**Tasks to perform:**
- 1) Answer these questions from the love poetry discussion.
(a) In what decade did confessional poetry begin?
(b) From what point of view is confessional poetry most often told?
(c) What is erotica trying to stir in the reader?
- 2) According to the love poetry discussion, why does confessional poetry need strong and vivid imagery?
- 3) Continue the love poetry discussion from its last sentence.

start Source text

And these short sort of snippets of that — for me that contains so much and tells you so much about relationship, the tenderness at the heart of that relationship. And these short pieces that are kind of turning up on Instagram all over the place can seem very simple. But they can be deeply profound and sometimes the simplicity is on the surface and after a reading or two, it kind of sinks in just how much is being said. So in the show notes for the show, we have sort of lots of journals on publishers that are publishing love poetry, and it's one of the few areas in poetry where you can actually get paid and when you submit to journals and some magazines and stuff. So and we, you know, normally with this show is all about self publishing books and kind of choosing yourself and putting your own stuff out there and doing that on social media, and all of that, but it is also useful and we will look in a later show about how to use publication in literary journals to build your reputation and discoverability of your books, and so on, and it's certainly more worthwhile doing that in love poetry than in any other genre. So, if you're interested in doing that, and there are lots of journals and cute, Quomunicate, The Gay Lesbian Review, Screen Door Review, Headmistress Press, Gertrud Press and are all fabulous journals in this area and there are some very good awards to and again, we'll do a show specifically on awards and apply All Basche at the Lombard awards. Sorry lambda awards are really worth checking out as well. So, as I said, you don't need to scribble all these down we’ll have them in the show notes and in the, with the transcript. But yeah, so should we talk about the different types of poetry and what happens in those different kinds of poems and you mentioned confessional just to give people maybe an idea of what that means.
Dalma Szentpaly: Confessional originally, it started in the 60s with probably you know, Sylvia Plath. And it's, it's probably most of the time told from first personal view. And it's very deep, it's very psychological. It evokes images that are very emotional. Not necessarily nature not necessarily obscured ones, but mostly about feelings. And this is what I would say and most of the time right now, nowadays on Instagram, that's, that's something that you would definitely come in contact with. When you look at it. Yeah. In the short to do have anything to add to this?
Orna Ross: Yeah, I think the thing about confessional is it's very hard. It's hard to do well. So, we see a lot of us could be pros you know it’s not and the best of it is absolutely brilliant. Because you're writing from the heart and very often, I mean confessional, you can assume it's the poet's and feelings that are being discovered that there not writing through another voice, which other types of poetry, I think you can't assume but here you can. And the thing about it is, is and you need to have strong and vivid imagery, it's very easy for the poetry to be a little kind of sound come off as kind of just winging, moaning, feeling sorry for yourself. You need something in —
Dalma Szentpaly: That’s very true.
Orna Ross: Makes it fresh. So, it's deeply intimate. I think if it isn't, if it isn't kind of scary if you're not really moving and opening up something that's kind of typically kept private, in normal, whatever that is, life, and then it's not really confessional. And I think readers really want this stuff, you know, they want their readers and editors to are very interested in, in very intimate explorations of your most private thoughts and your most emotional thoughts and, of course, that brings us to erotica which is also blooming and I think, you know, there's always this fine line with love poetry. If you're describing passion, physical passion, at what point is it love poetry, and at what point does it kind of tip into erotica and yeah I think the definition is that erotica is actually trying to stir a sexual response full on sexual gratification in the reader. So, it's not just describing something that happened and you know, bringing in bodily imagery, but it's going it's going bit further than that.

end Source text
start Listed records

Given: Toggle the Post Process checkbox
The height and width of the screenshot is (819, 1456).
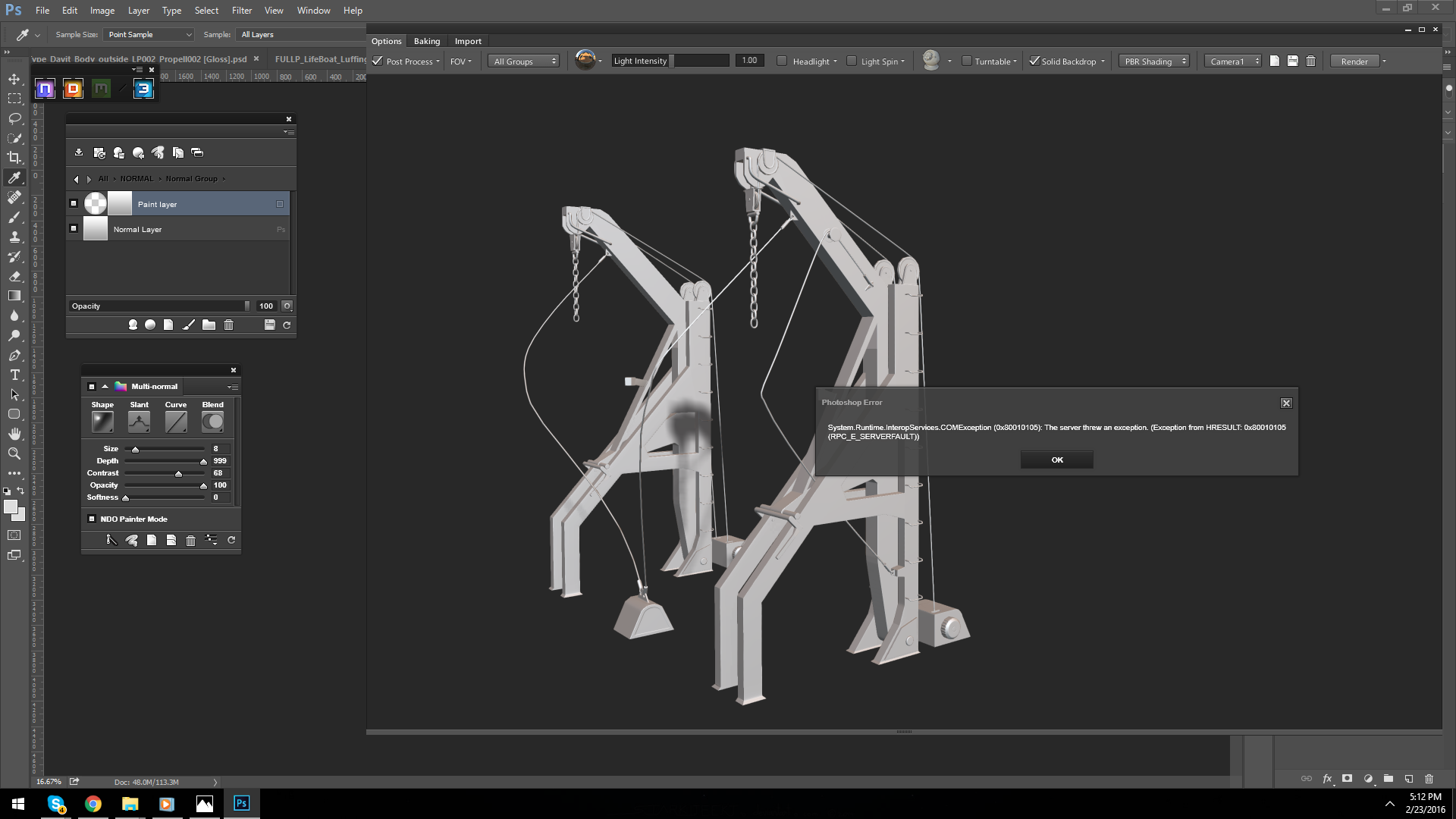Looking at the screenshot, I should click(x=378, y=61).
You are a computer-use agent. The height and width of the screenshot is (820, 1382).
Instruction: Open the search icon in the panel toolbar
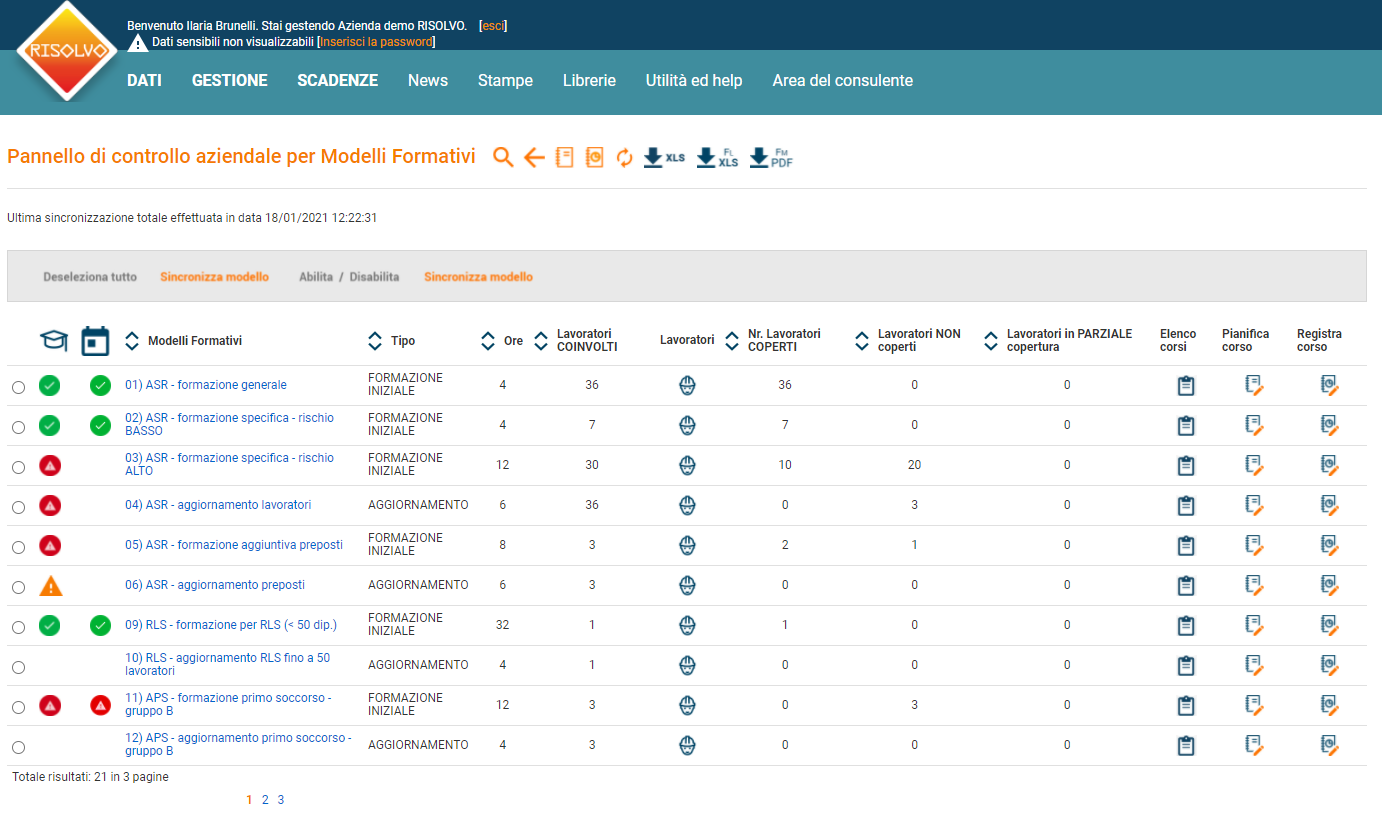click(x=503, y=157)
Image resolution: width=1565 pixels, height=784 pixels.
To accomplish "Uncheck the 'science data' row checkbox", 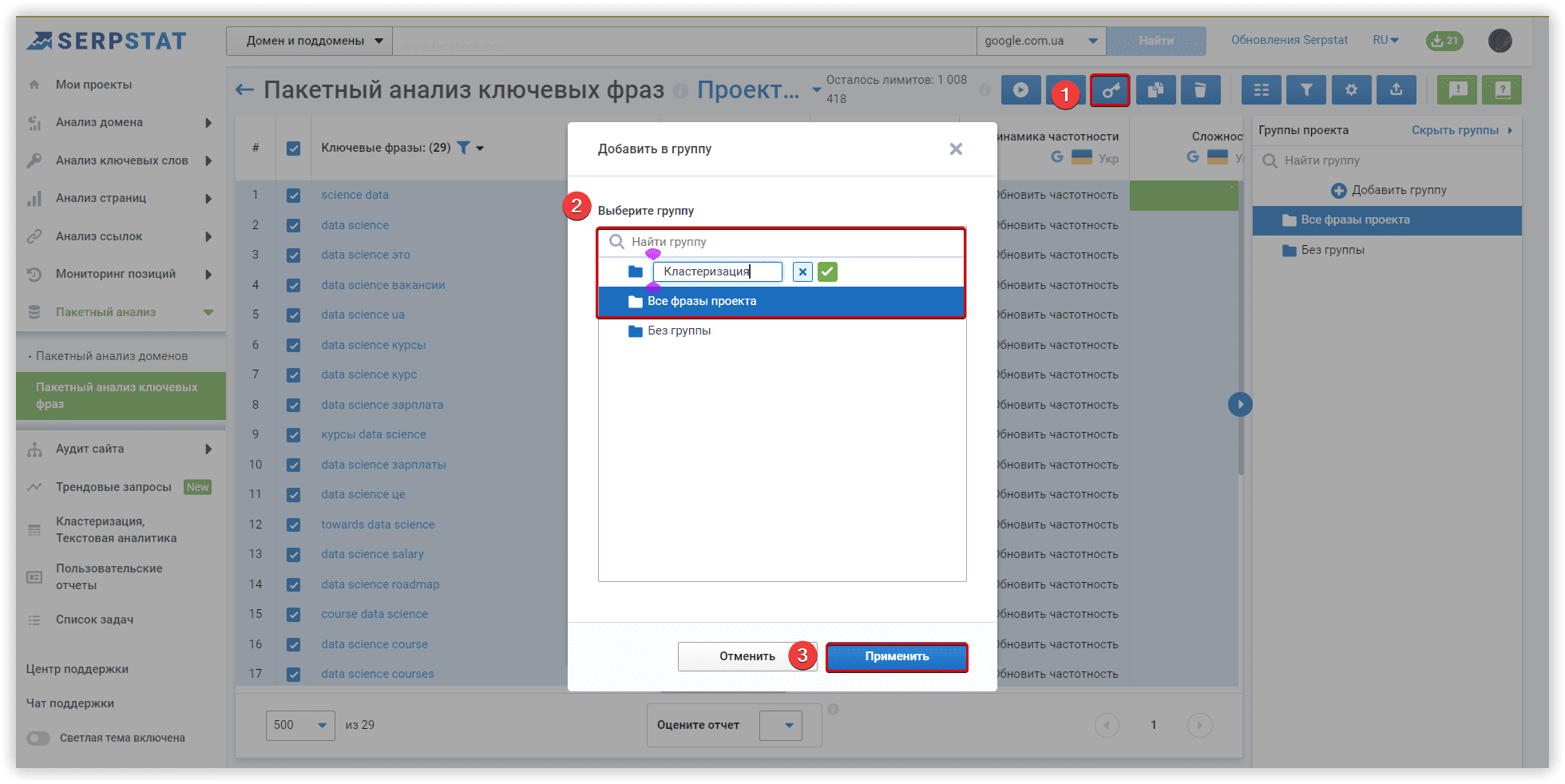I will coord(294,196).
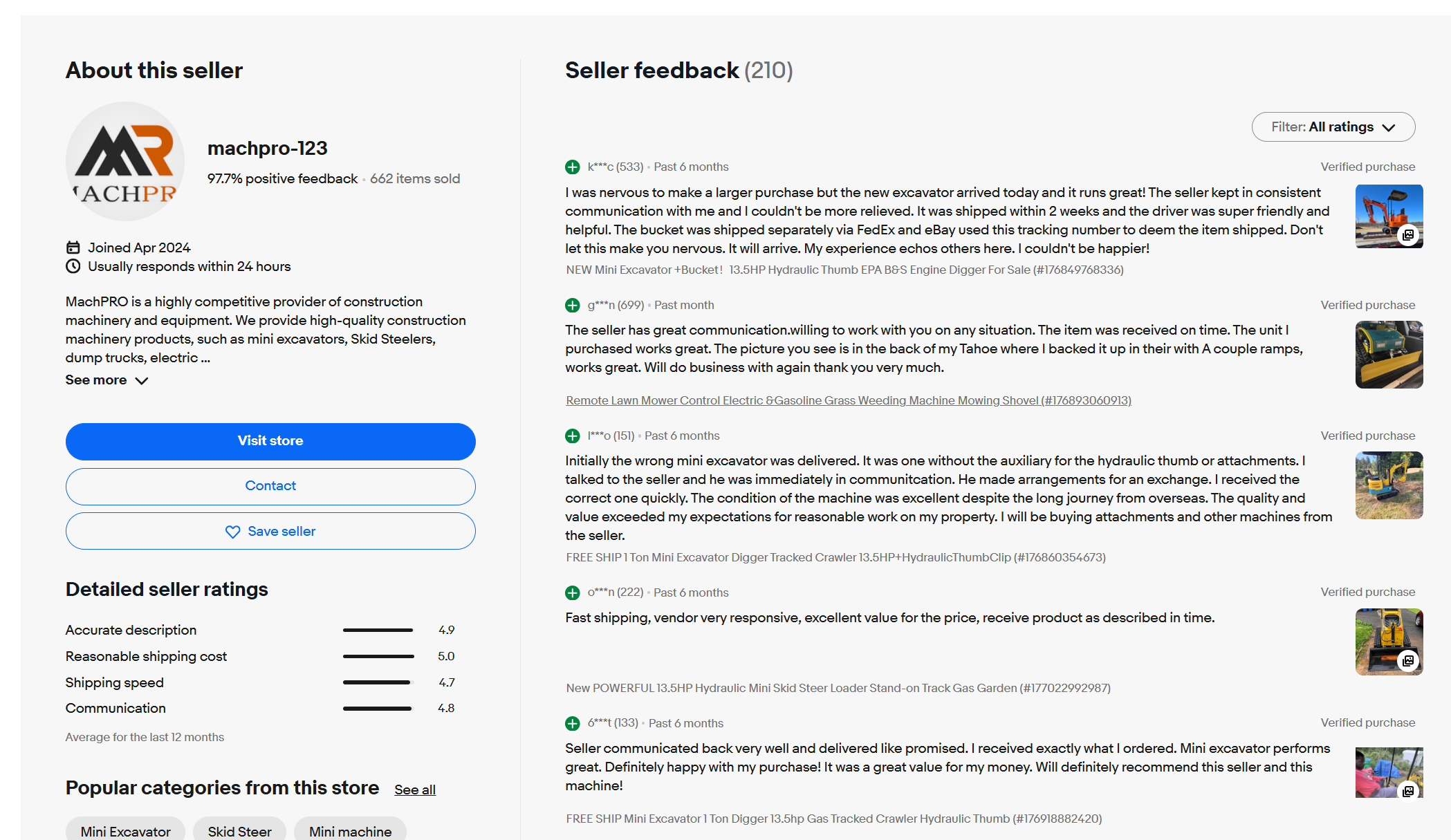Image resolution: width=1451 pixels, height=840 pixels.
Task: Click the green positive icon beside g***n
Action: tap(573, 305)
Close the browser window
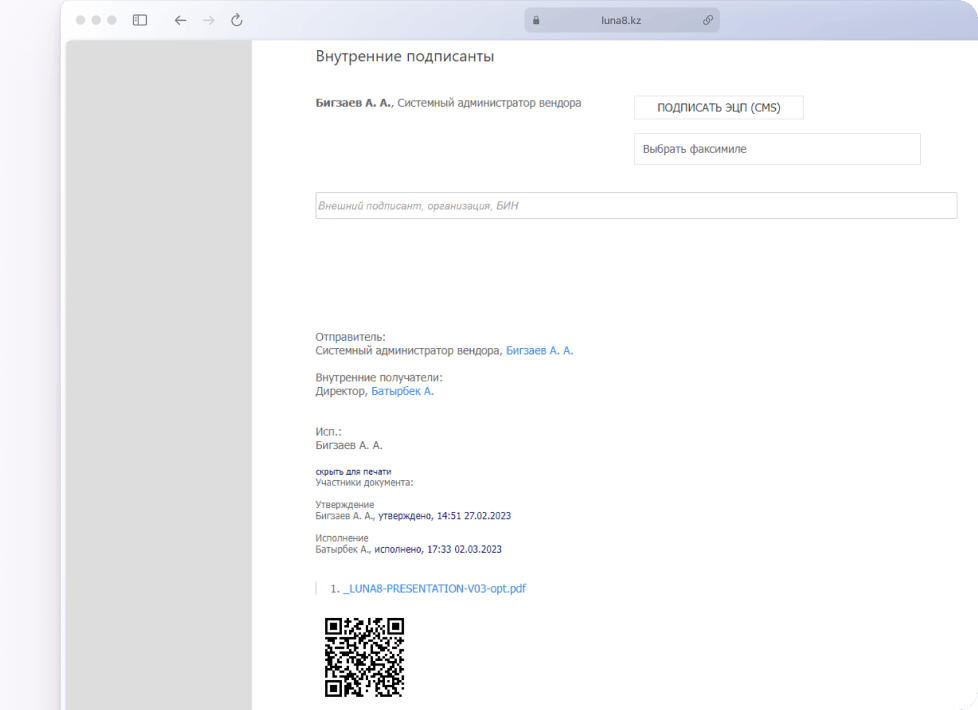 coord(81,20)
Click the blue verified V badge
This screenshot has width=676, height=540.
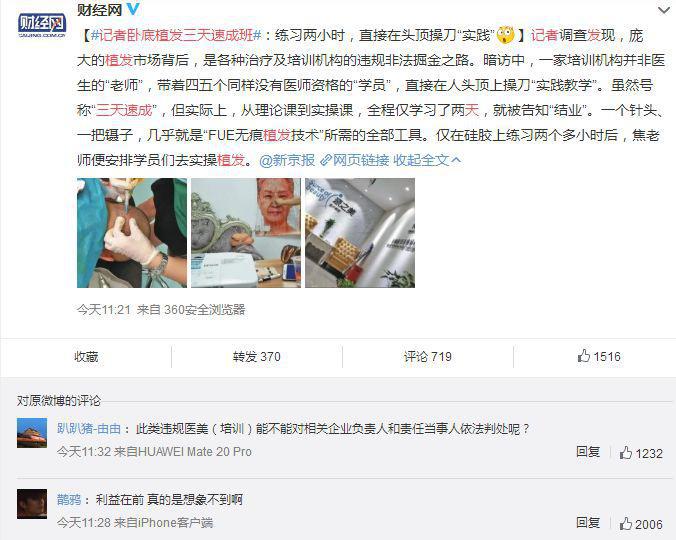(x=133, y=9)
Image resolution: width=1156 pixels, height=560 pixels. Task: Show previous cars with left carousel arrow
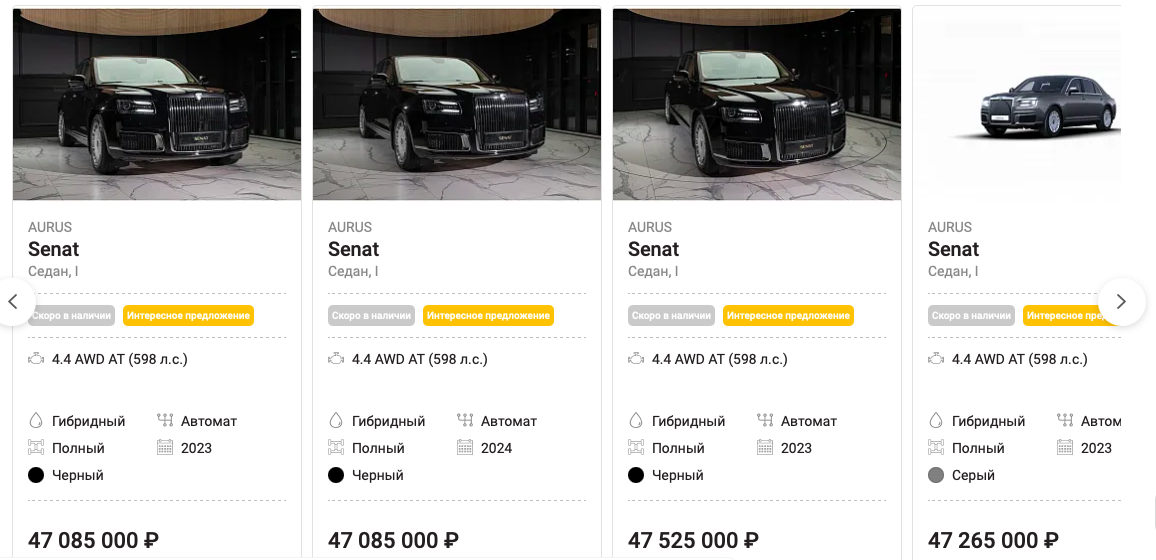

end Listed records

**Expected results:**
- 1)
(a) The 60s.
(b) First person.
(c) A sexual response, going as far as full-on sexual gratification.

- 2) Without strong and vivid imagery, confessional poetry can easily come off as whining, moaning and feeling sorry for yourself. The imagery makes it fresh.

- 3)
Dalma Szentpaly: Yeah.
Orna Ross: So, some tips on writing love poetry, I think is to avoid the sentimental. So clichés and analogies, you know, over time, something that was really a lot of pop are clichés now we're beautifully fresh images when they were first written and they were so true but they got passed on but now they're stale and so if you're using them, your and you know you're not actually doing your subject any favors, your not going to get that spark of recognition in the reader.
Dalma Szentpaly: Definitely, definitely but it's very hard I think to, you can maybe reverse expectations. So that's one of the things that you can do with sentimental images that, can, you can kind of use them ironically but it's incredibly hard. So, altogether just you can find something new or discover something new way to express some feelings or emotions.
Orna Ross: Yes, I think it is definitely about newness and I think the way into that is to be completely unique and individual. So to go very deeply into your own personal experience using the lens of the five senses. So being you know, rooting it in concrete truth, your own truth, through imagery, of sounds and smells and tastes and as well as sites and, you know, we very often jump to the visual-age, but in love poetry in particular because we're looking for that sensuality. Bringing in the other senses is very often the way in and to remember that cliché is not just cliched phrases or words. It's also cliched images, things that were just, you know, I love is like a red, red rose, no don't, um not unless you really want to kind of hit it over the head, you know, don't use up red rose now, the red rose has been used again when it was first written that poem is still a favorite poem among many people was hugely fresh and the dialectic was written and everything else at the time. And the rose as an image of love has been used across the centuries in you know, lots of fresh and different ways. So, if you are going to write about that red rose, then know what you're doing, and know what’s the vision.
Dalma Szentpaly: And know what your invoking there yeah, sure.
Orna Ross: And what your invoking and I think this comes back to reading. I think there are too many, too many poets writing who don't read and who don't know the tradition. They don't know where they sit. They don't know what’s done before. And I've had poets say to me, I don't want to ruin my, you know, my own kind of feeling and emotion.
Dalma Szentpaly: Yeah, you're definitely not going to, I think, if anything that's going to inspire you, in what those kind of poems and words and, verses or rhythms invoke in you that's going to inspire you as a poet most probably.
Orna Ross: Absolutely. And learning from technique, the only way you can kind of know how work because the other thing that makes the poem good is word skill. You know, being skilled with words understanding the different nuances of rhythms and rhyme and how it works and how it doesn't work and, all of that, and you absorb a lot of that subconsciously just by doing a lot of reading. So do read a lot in the genre in which you like to rise and enough and not just on Insta, you know, get it out there and find, you know, there are great poets who aren't on social media, but also that whole idea of a tradition because every single type of poem that is being written now has been written before and love is the perennial emotion that doesn't change and in some ways, it just gets new expressions. So and in terms of, of kind of understanding what's gone before it's really important to know where you fit in what kind of poet you are, are you remaking things are you rewriting from the new vision. Are you know, who has said what before? And how have they said it. Yeah, and I did mention rhyme there in passing. Rhyme is very out of fashion. I think it will be fair to say at the moment, and I know you have some thoughts, and are you a fan of rhyming poetry or you just prefer if it doesn’t rhyme?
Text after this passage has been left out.